- _What is being asked_
Repeat exactly the lines that begin at the one containing "Toggle the 图片 image view button" and end at the final line of the records; include no pictures and nothing else.

**** Data for processing ****

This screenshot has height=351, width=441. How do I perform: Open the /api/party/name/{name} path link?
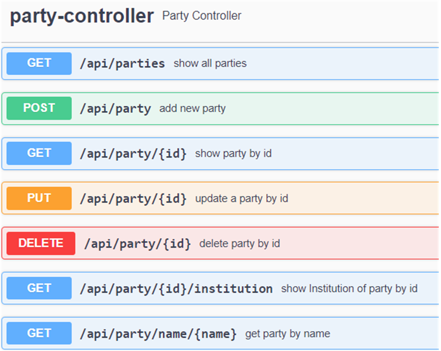pyautogui.click(x=158, y=334)
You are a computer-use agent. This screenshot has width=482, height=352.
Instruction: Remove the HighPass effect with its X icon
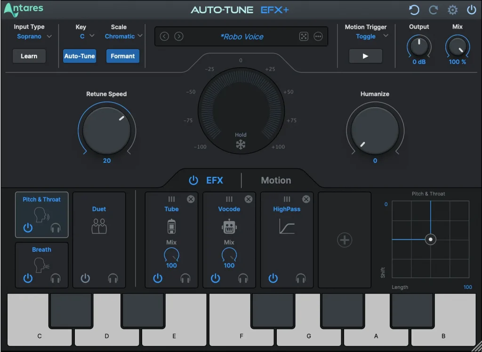point(306,199)
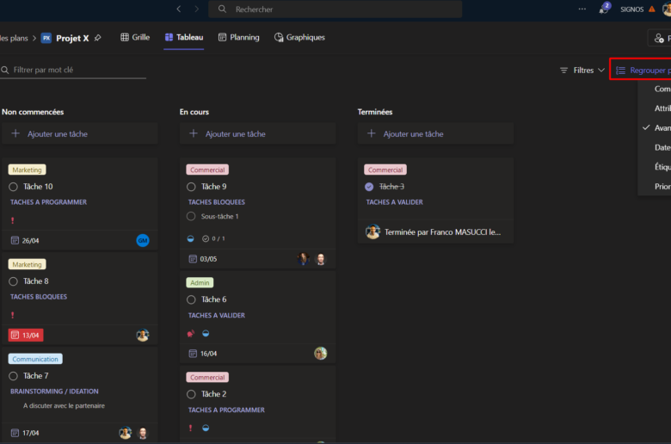Click the browser back navigation arrow

[x=179, y=9]
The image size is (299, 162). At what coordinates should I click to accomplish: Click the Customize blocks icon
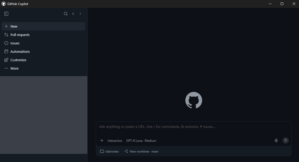(x=6, y=60)
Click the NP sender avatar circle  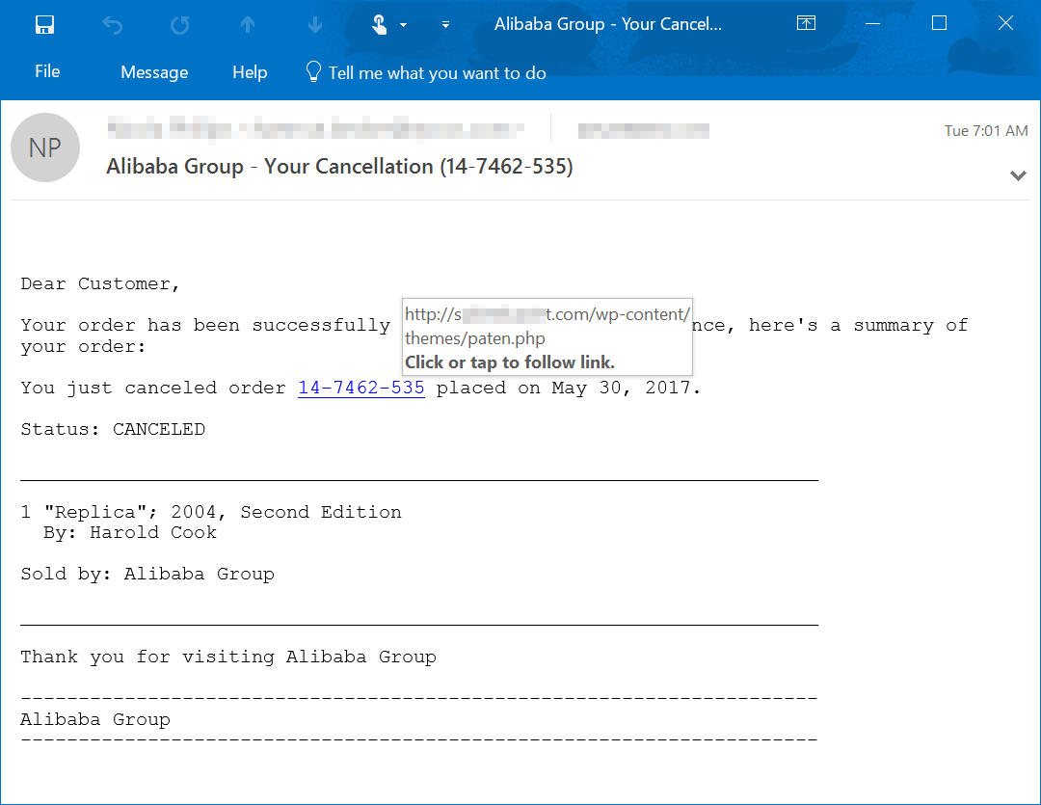45,147
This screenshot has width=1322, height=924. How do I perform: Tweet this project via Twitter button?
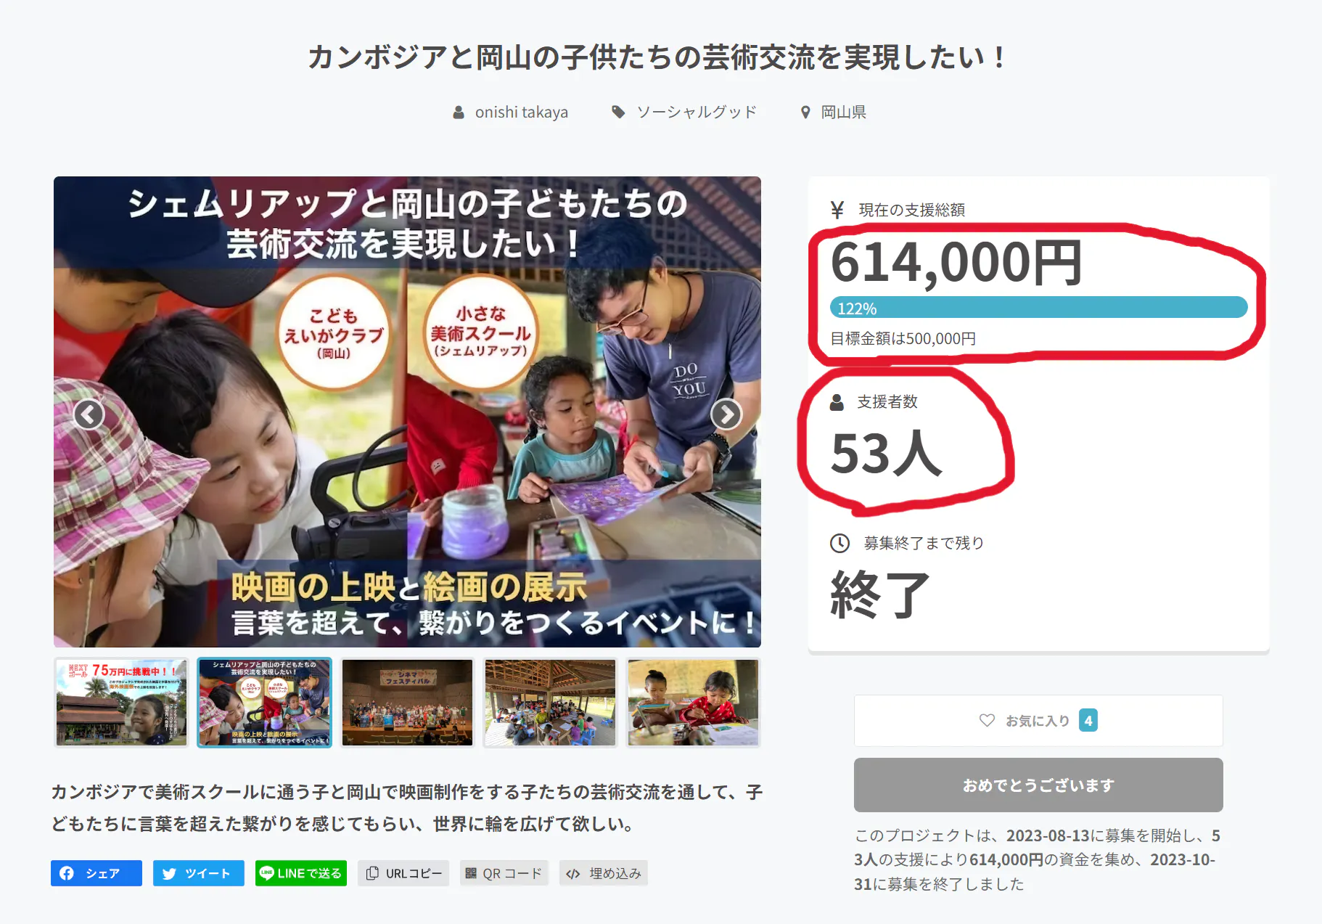pos(198,873)
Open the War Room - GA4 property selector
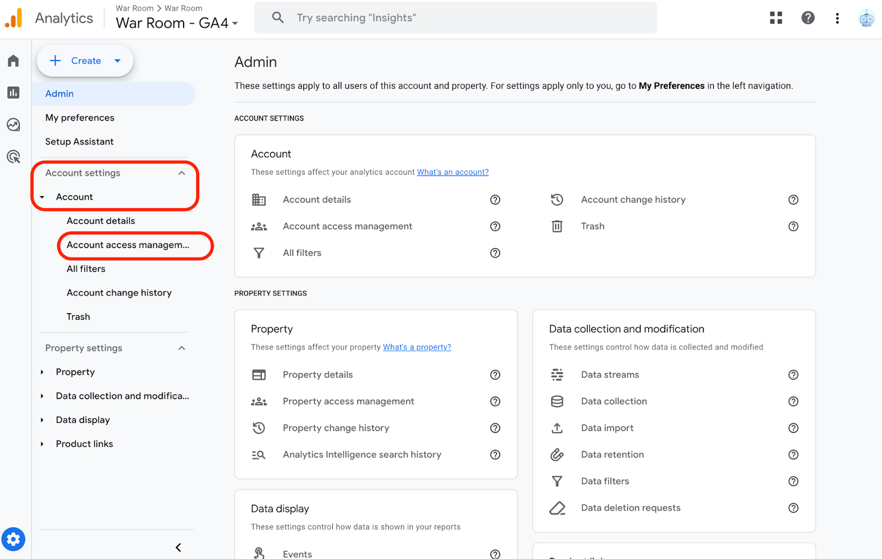Viewport: 882px width, 559px height. [176, 23]
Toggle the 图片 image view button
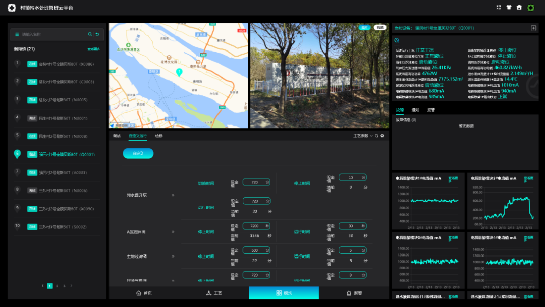This screenshot has width=545, height=307. (x=364, y=28)
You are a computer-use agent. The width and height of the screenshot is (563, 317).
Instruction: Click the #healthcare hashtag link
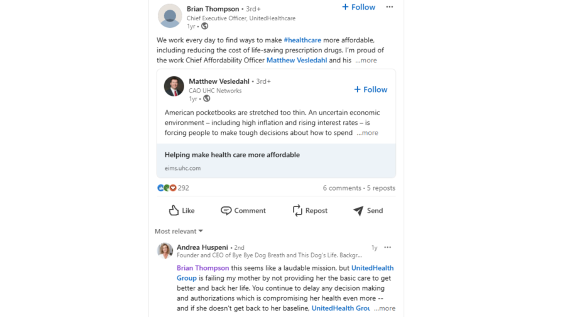[302, 40]
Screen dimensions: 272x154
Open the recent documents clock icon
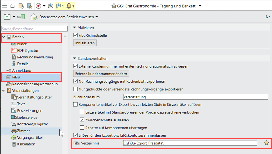21,6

****

- _Your response_
Toggle the 图片 image view button
This screenshot has width=545, height=307. (x=364, y=28)
You are a computer-use agent. The width and height of the screenshot is (563, 317).
Instruction: Click the #healthcare hashtag link
[302, 40]
Screen dimensions: 272x154
Open the recent documents clock icon
21,6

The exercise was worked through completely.